2014 has been a very different experience for investors in AstraZeneca (LSE: AZN) (NYSE: AZN.US) and GlaxoSmithKline (LSE: GSK) (NYSE: GSK.US). That’s because, while shares in the former have risen by a stunning 26%, the latter has seen its share price fall by 11% year to date. Despite this, both companies appear to be worth buying and appear to be the two best healthcare stocks your money can buy. Here’s why.
Long-Term Potential
While news items and investors’ constant shift between fear and greed will cause share prices to fluctuate in the short run, the pace of earnings growth over the long run is usually the most important reason for significant changes in a company’s share price. For pharmaceutical stocks such as GlaxoSmithKline and AstraZeneca, the pipeline of potential new drugs is the key to driving top and bottom line growth.

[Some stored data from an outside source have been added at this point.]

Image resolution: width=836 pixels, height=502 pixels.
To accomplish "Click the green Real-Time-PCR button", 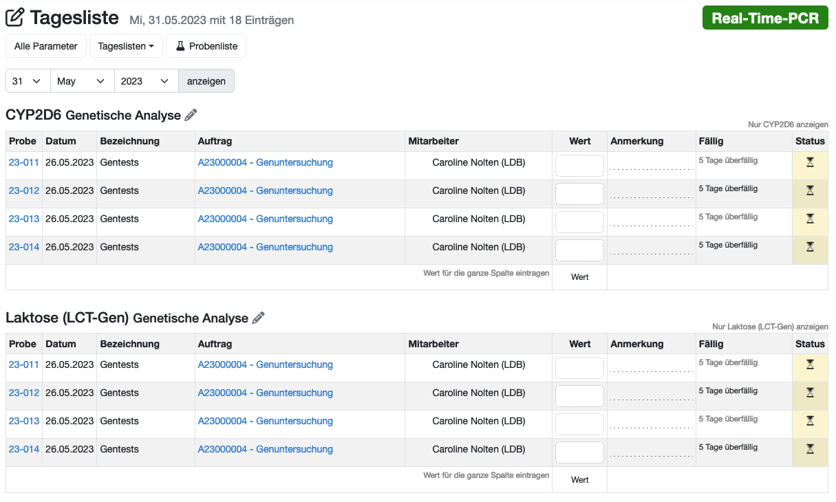I will tap(764, 17).
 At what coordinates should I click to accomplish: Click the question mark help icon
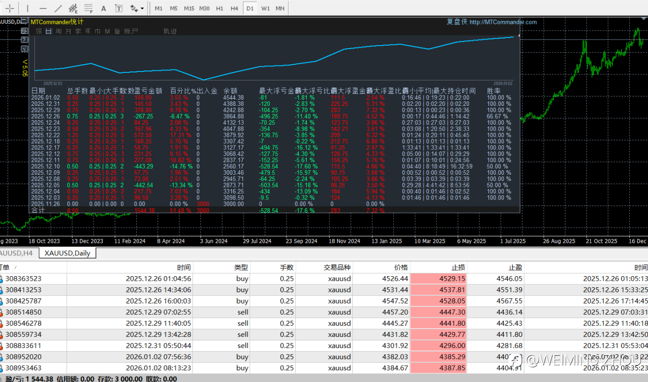[24, 40]
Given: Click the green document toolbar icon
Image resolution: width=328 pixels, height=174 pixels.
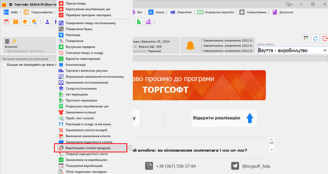Looking at the screenshot, I should tap(139, 22).
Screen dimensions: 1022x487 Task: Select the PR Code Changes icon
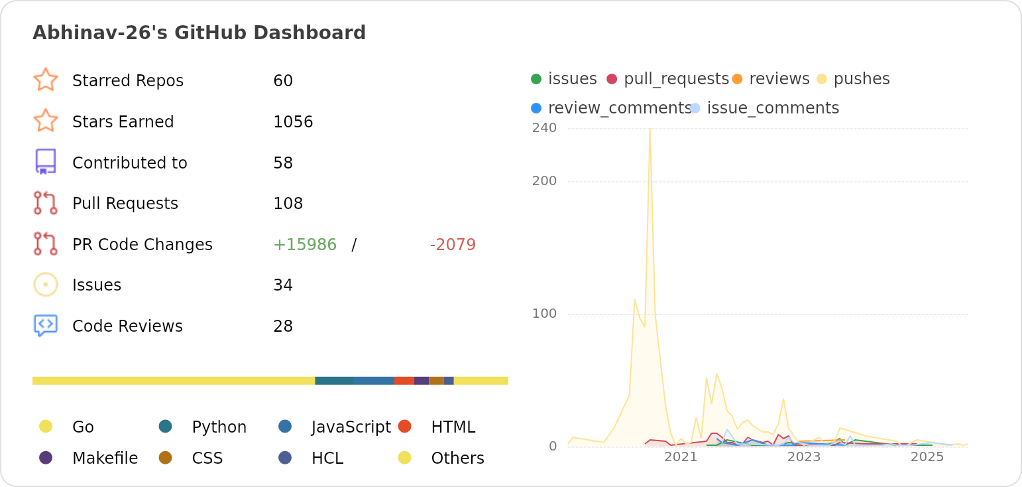(x=46, y=244)
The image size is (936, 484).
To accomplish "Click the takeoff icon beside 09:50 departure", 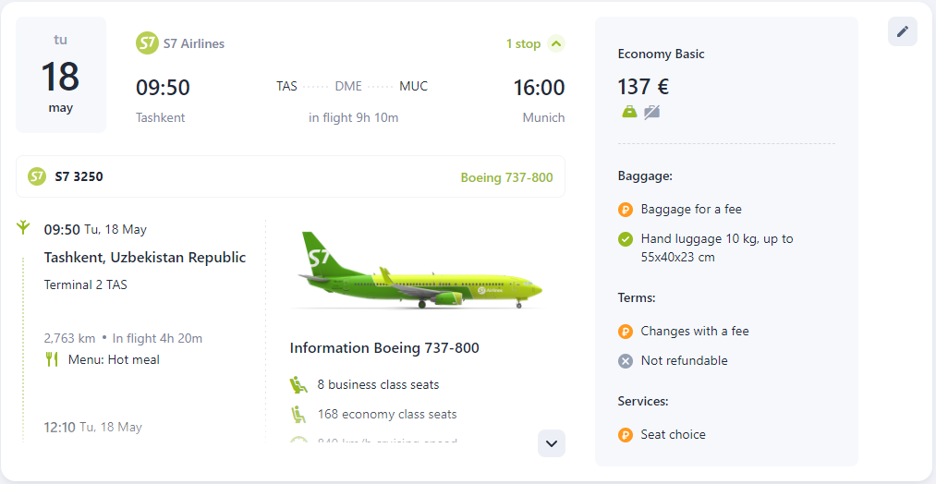I will (23, 227).
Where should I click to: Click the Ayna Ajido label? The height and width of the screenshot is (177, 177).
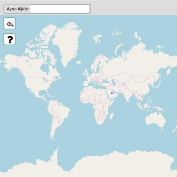pyautogui.click(x=18, y=9)
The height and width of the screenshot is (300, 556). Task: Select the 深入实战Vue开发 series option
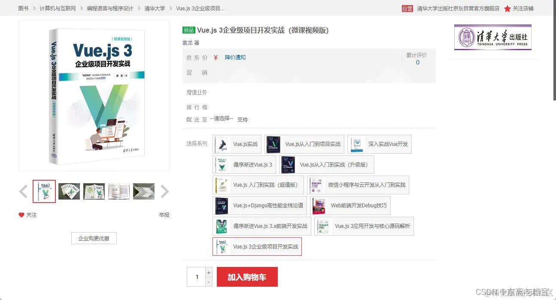[380, 144]
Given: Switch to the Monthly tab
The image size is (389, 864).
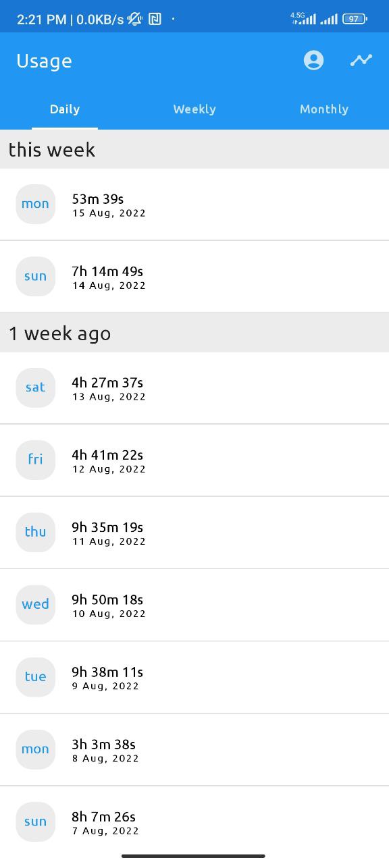Looking at the screenshot, I should (x=324, y=109).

So, it’s extremely encouraging to see that both companies have a very bright future in this regard. GlaxoSmithKline has developed a highly diversified and impressive pipeline over a number of years, while AstraZeneca continues to try and overcome its patent cliff. With GlaxoSmithKline selling off its consumer brands (such as Ribena and Lucozade) to focus on research and AstraZeneca using its financial firepower to address the loss of key blockbuster drugs, both companies can look ahead with optimism to a long-term future of growth.
Changing Sentiment
A couple of years ago, AstraZeneca was in the doldrums and investors were shunning its shares. Today, it is a hot ticket and has been the subject of numerous bids by US rival Pfizer. Part of the reason for the turnaround in investor sentiment has been the company’s willingness to make acquisitions in order to counter its patent cliff. Sound buys such as the other half of the diabetes joint venture with Bristol-Myers Squibb have caught investors’ attention and allowed shares to rise to an all-time high in 2014. Further quality acquisitions (and bid approaches) could push shares even higher.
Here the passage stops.